Assigned task:
The records that follow should be copied in full, exactly as they read.

────────────────

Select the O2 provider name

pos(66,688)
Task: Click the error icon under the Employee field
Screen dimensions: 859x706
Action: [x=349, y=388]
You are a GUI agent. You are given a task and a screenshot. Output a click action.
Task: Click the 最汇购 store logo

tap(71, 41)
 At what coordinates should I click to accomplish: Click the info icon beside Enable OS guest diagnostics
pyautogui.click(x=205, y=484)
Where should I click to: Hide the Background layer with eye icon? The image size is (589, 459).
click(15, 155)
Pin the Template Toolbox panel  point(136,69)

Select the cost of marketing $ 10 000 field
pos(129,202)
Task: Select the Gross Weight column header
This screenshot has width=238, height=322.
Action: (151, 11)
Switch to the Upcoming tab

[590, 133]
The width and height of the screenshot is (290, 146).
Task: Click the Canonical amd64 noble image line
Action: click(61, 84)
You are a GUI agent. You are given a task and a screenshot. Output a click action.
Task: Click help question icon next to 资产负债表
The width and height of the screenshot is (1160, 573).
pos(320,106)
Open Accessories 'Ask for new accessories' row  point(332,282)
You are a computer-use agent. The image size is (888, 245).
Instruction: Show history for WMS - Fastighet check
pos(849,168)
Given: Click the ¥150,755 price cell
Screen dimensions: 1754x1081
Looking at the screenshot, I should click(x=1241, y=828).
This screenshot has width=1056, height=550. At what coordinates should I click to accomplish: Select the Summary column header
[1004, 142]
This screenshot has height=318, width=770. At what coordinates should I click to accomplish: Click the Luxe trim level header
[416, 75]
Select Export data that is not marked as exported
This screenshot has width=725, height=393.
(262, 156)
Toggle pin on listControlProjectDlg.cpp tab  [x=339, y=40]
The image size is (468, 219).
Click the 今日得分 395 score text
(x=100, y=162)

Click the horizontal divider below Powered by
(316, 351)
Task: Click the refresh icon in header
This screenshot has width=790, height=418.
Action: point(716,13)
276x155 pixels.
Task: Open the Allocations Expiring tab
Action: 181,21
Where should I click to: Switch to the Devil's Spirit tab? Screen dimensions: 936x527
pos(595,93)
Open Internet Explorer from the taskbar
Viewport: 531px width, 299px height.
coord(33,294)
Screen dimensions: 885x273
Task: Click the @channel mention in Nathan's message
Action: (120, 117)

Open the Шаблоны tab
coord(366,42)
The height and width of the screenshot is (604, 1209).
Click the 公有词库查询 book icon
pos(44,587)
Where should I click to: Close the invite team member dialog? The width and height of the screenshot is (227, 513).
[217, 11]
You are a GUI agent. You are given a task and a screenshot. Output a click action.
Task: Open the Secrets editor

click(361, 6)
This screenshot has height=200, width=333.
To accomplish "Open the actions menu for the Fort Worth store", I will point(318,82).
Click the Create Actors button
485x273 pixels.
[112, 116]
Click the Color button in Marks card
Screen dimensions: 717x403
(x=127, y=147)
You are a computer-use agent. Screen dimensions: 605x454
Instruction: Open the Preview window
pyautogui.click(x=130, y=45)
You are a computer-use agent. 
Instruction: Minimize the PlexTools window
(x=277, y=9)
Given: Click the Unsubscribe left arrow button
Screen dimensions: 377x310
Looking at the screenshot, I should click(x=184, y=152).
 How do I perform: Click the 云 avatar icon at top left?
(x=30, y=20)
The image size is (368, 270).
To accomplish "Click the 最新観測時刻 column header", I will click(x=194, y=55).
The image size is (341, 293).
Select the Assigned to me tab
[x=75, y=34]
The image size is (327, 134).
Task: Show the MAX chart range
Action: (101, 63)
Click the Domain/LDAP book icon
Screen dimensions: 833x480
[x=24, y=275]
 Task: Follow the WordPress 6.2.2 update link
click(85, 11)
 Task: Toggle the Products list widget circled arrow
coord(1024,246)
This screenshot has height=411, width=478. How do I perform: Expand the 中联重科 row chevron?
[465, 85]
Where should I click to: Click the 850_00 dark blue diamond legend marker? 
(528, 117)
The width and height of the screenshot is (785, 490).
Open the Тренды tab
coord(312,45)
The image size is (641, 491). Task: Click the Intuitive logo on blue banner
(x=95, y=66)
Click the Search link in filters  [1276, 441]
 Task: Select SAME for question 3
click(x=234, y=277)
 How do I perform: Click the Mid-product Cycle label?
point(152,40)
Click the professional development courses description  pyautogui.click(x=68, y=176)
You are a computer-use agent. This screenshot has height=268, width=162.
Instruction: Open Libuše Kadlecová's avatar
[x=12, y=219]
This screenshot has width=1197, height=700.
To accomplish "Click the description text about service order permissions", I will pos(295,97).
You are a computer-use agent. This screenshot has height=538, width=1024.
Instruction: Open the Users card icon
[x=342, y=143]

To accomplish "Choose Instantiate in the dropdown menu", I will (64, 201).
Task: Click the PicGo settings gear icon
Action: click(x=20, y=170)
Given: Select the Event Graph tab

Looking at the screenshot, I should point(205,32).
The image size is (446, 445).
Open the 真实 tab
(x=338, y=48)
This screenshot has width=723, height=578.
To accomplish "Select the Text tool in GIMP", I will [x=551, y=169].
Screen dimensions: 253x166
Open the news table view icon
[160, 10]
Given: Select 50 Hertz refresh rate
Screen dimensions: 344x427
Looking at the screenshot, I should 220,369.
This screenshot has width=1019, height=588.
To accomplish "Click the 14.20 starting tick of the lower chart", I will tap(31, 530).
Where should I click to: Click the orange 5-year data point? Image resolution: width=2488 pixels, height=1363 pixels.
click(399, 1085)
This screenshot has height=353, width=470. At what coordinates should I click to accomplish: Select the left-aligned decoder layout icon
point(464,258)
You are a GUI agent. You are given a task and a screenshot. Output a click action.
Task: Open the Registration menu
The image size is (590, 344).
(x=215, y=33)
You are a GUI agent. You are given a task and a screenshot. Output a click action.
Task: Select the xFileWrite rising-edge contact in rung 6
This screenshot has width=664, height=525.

────────────────

Exercise response:
Select the O2 provider name

pos(66,688)
Task: Click the error icon under the Employee field
Screen dimensions: 859x706
Action: [x=349, y=388]
You are a GUI agent. You are given a task and a screenshot. Output a click action.
Task: Click the 最汇购 store logo

tap(71, 41)
 At what coordinates should I click to accomplish: Click the info icon beside Enable OS guest diagnostics
pyautogui.click(x=205, y=484)
Where should I click to: Hide the Background layer with eye icon? The image size is (589, 459).
click(15, 155)
Pin the Template Toolbox panel  point(136,69)

Select the cost of marketing $ 10 000 field
pos(129,202)
Task: Select the Gross Weight column header
This screenshot has width=238, height=322.
Action: (151, 11)
Switch to the Upcoming tab

[590, 133]
The width and height of the screenshot is (290, 146).
Task: Click the Canonical amd64 noble image line
Action: click(61, 84)
You are a GUI agent. You are given a task and a screenshot. Output a click action.
Task: Click help question icon next to 资产负债表
The width and height of the screenshot is (1160, 573).
pos(320,106)
Open Accessories 'Ask for new accessories' row  point(332,282)
You are a computer-use agent. The image size is (888, 245).
Instruction: Show history for WMS - Fastighet check
pos(849,168)
Given: Click the ¥150,755 price cell
Screen dimensions: 1754x1081
Looking at the screenshot, I should click(x=1241, y=828).
This screenshot has width=1056, height=550. At what coordinates should I click to accomplish: Select the Summary column header
[1004, 142]
This screenshot has height=318, width=770. At what coordinates should I click to accomplish: Click the Luxe trim level header
[416, 75]
Select Export data that is not marked as exported
This screenshot has width=725, height=393.
(262, 156)
Toggle pin on listControlProjectDlg.cpp tab  [x=339, y=40]
The image size is (468, 219).
Click the 今日得分 395 score text
(x=100, y=162)

Click the horizontal divider below Powered by
(316, 351)
Task: Click the refresh icon in header
This screenshot has width=790, height=418.
Action: point(716,13)
276x155 pixels.
Task: Open the Allocations Expiring tab
Action: 181,21
Where should I click to: Switch to the Devil's Spirit tab? Screen dimensions: 936x527
pos(595,93)
Open Internet Explorer from the taskbar
Viewport: 531px width, 299px height.
coord(33,294)
Screen dimensions: 885x273
Task: Click the @channel mention in Nathan's message
Action: (120, 117)

Open the Шаблоны tab
coord(366,42)
The height and width of the screenshot is (604, 1209).
Click the 公有词库查询 book icon
pos(44,587)
Where should I click to: Close the invite team member dialog? The width and height of the screenshot is (227, 513).
[217, 11]
You are a GUI agent. You are given a task and a screenshot. Output a click action.
Task: Open the Secrets editor

click(361, 6)
This screenshot has height=200, width=333.
To accomplish "Open the actions menu for the Fort Worth store", I will point(318,82).
Click the Create Actors button
485x273 pixels.
[112, 116]
Click the Color button in Marks card
Screen dimensions: 717x403
(x=127, y=147)
You are a computer-use agent. Screen dimensions: 605x454
Instruction: Open the Preview window
pyautogui.click(x=130, y=45)
You are a computer-use agent. 
Instruction: Minimize the PlexTools window
(x=277, y=9)
Given: Click the Unsubscribe left arrow button
Screen dimensions: 377x310
Looking at the screenshot, I should click(x=184, y=152).
 How do I perform: Click the 云 avatar icon at top left?
(x=30, y=20)
The image size is (368, 270).
To accomplish "Click the 最新観測時刻 column header", I will click(x=194, y=55).
The image size is (341, 293).
Select the Assigned to me tab
[x=75, y=34]
The image size is (327, 134).
Task: Show the MAX chart range
Action: (101, 63)
Click the Domain/LDAP book icon
Screen dimensions: 833x480
[x=24, y=275]
 Task: Follow the WordPress 6.2.2 update link
click(85, 11)
 Task: Toggle the Products list widget circled arrow
coord(1024,246)
This screenshot has height=411, width=478. How do I perform: Expand the 中联重科 row chevron?
[465, 85]
Where should I click to: Click the 850_00 dark blue diamond legend marker? 
(528, 117)
The width and height of the screenshot is (785, 490).
Open the Тренды tab
coord(312,45)
The image size is (641, 491). Task: Click the Intuitive logo on blue banner
(x=95, y=66)
Click the Search link in filters  [1276, 441]
 Task: Select SAME for question 3
click(x=234, y=277)
 How do I perform: Click the Mid-product Cycle label?
point(152,40)
Click the professional development courses description  pyautogui.click(x=68, y=176)
You are a computer-use agent. This screenshot has height=268, width=162.
Instruction: Open Libuše Kadlecová's avatar
[x=12, y=219]
This screenshot has width=1197, height=700.
To accomplish "Click the description text about service order permissions", I will pos(295,97).
You are a computer-use agent. This screenshot has height=538, width=1024.
Instruction: Open the Users card icon
[x=342, y=143]

To accomplish "Choose Instantiate in the dropdown menu", I will (64, 201).
Task: Click the PicGo settings gear icon
Action: click(x=20, y=170)
Given: Select the Event Graph tab

Looking at the screenshot, I should point(205,32).
The image size is (446, 445).
Open the 真实 tab
(x=338, y=48)
This screenshot has width=723, height=578.
To accomplish "Select the Text tool in GIMP", I will [x=551, y=169].
Screen dimensions: 253x166
Open the news table view icon
[160, 10]
Given: Select 50 Hertz refresh rate
Screen dimensions: 344x427
Looking at the screenshot, I should 220,369.
This screenshot has width=1019, height=588.
To accomplish "Click the 14.20 starting tick of the lower chart", I will tap(31, 530).
Where should I click to: Click the orange 5-year data point? Image resolution: width=2488 pixels, height=1363 pixels.
click(399, 1085)
This screenshot has height=353, width=470. At what coordinates should I click to accomplish: Select the left-aligned decoder layout icon
point(464,258)
You are a GUI agent. You are given a task and a screenshot. Output a click action.
Task: Open the Registration menu
The image size is (590, 344).
(x=215, y=33)
You are a GUI agent. You are given a task and a screenshot. Output a click action.
Task: Select the xFileWrite rising-edge contact in rung 6
This screenshot has width=664, height=525.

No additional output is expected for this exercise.